Pulse Clear to 1, then pulse to Clock (clk) to 1. This makes Q=0 and Qbar=1. Just as before the right hand NAND output is 1, so the Clear will have no effect on either Q or Qbar.
The Clock goes to 0 and then Clear goes to 0. It has to be done in this order to prevent the outputs becoming indeterminate.
Now pulse Set to 1 and the clk to 1. This turns Q=1 and Qbar=0. The left hand NAND gate output is 1 and so changing the value of Set will not do anything.
The Clock goes to 0 and then Set goes to 0. Just as before it has to be done in this order to present the outputs becoming indeterminate.
It is possible to build an edge detector for the Clock signal. It requires a few more NAND gates. The advantage of doing this is that it no longer matters when the Clock signal goes back to 0 and the indeterminate state is avoided.

The Half adder

The half adder is a fundamental building block of computing. The device is made from an XOR gate and an AND gate. There are two inputs, which are fed into both the XOR and the AND gate. There are also two outputs, one from the XOR gate and one from the AND gate. The XOR output is called the sum, S and the AND output is called the carry, C.
The device adds binary numbers, as the name suggests! That is, in the case of adding two bits together, the sum of 0+0 = 0, carry 0; 0+1 = 1, carry 0; 1+0 = 1, carry 0 and 1+1 = 0, carry 1. Unfortunately it can only add two bits, which obviously limits its usefulness. However, by combining two half adders, one can get a full adder, which in turn can be cascaded to produce a binary adder of any size.
The pictures above show the LEGO half adder in its four different states, where A and B are the inputs, S is the sum and C is the carry bit.
There is also a video available of it being operated.

Powered Push-Pull Gates

The push-pull logic gates suffer from two significant problems. The first is inertia, the second is output attenutaion. Icreased inertia means that as more gates are added a greater and greater force on the first gate's input is required to affect the last gate's output. The output attenutation is a consequence of slippage in the mechanism, such as in the gears. This splippage error is cumulatative meaning that after a few gates a change in logical state in the first may not change anything in the last.
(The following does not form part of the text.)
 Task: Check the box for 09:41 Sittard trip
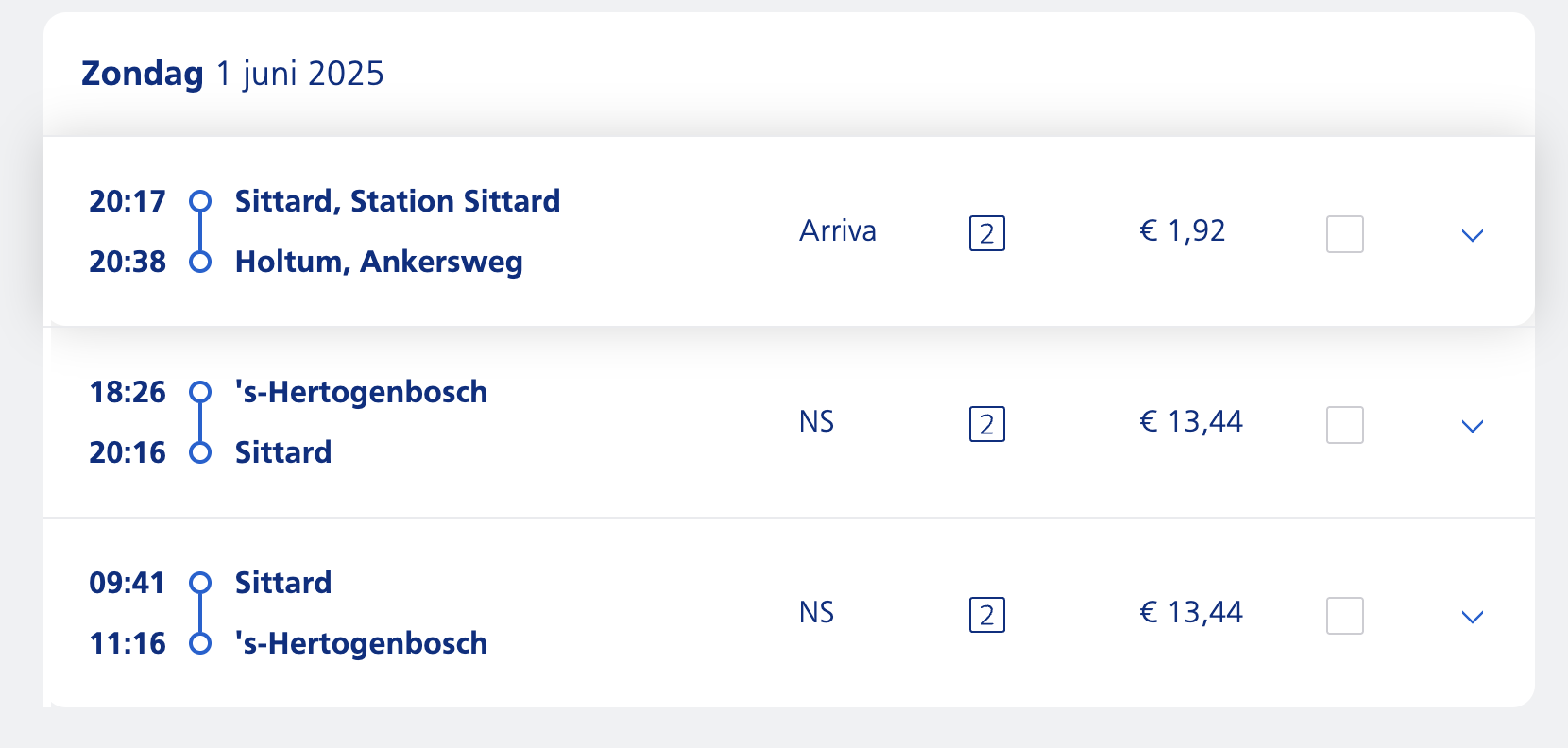(x=1344, y=616)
To overcome both these problems a means to power the gates is necessary. To achieve this I've used linear accuators to take a rotational input to drive the push-pull logic mechanism. The logic then switches the driection of the output rotation hence changing the rotating logic state on the inputs of the next gate in the circuit.
In effect there is a unification between the push-pull system and the rotational system which allows for more complicated feedback gates like flip-flips to be created.